## Text extract
I was selectively mute for 8 years, has anyone else suffered from selective mutism due to their anxiety? (here's my story)

When I was very young (about 6 roughly) my family decides to move Scotland from Germany due to my dads work. Only problem was that I couldn't speak a word of English and pretty quickly got known as the kid that doesn't speak, at my school... I picked up English pretty quickly, but I pretty rarely spoke and only when I had to (same sort of think where I would deal with teachers but pretty much avoided my peers). I hated having eyes look at me when I got asked a question, but I feel the worse thing for me was potentially answering the question wrong... So I pretty quickly found out that the best way to go about this was just to say "I don't know" and the teacher would move on and eventually realise that I don't want to be asked. I did have a French teacher that did the worst possible thing though, she took it as an excuse to pick on me, that class turned into literal hell and was one of the only times where I actually completely failed an exam... I couldn't concentrate in that class, every waking moment was me living in panic, that the teacher was going to ask me some question that I couldn't answer. And it was pretty much impossible for me to think of the answer in front of the whole class, so it just ended up being a dreadful cycle... with a Lovely grade D to finish it all off :/

So I pretty much got picked and bullied on as well, for being quiet and on top of that the casual nazi "jokes" probably didn't help either... Pretty much have no self confidence now :/ Worst part about the bullying was that once I finally had learned English I could actually defend myself in theory (not that I ever did) but when I couldn't speak English how was I meant to... Thinking about it now it actually seems really cruel, but hey, kids... What you gonna do...?

## To do
From the post about selective mutism, pull out word for word the part that opens with "So I pretty much" and closes with "you gonna do...?".

## Available data
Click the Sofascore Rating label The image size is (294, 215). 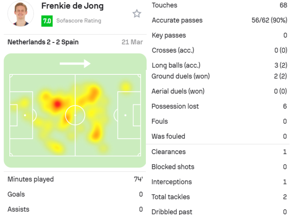78,21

## Completed exercise
So I pretty much got picked and bullied on as well, for being quiet and on top of that the casual nazi "jokes" probably didn't help either... Pretty much have no self confidence now :/ Worst part about the bullying was that once I finally had learned English I could actually defend myself in theory (not that I ever did) but when I couldn't speak English how was I meant to... Thinking about it now it actually seems really cruel, but hey, kids... What you gonna do...?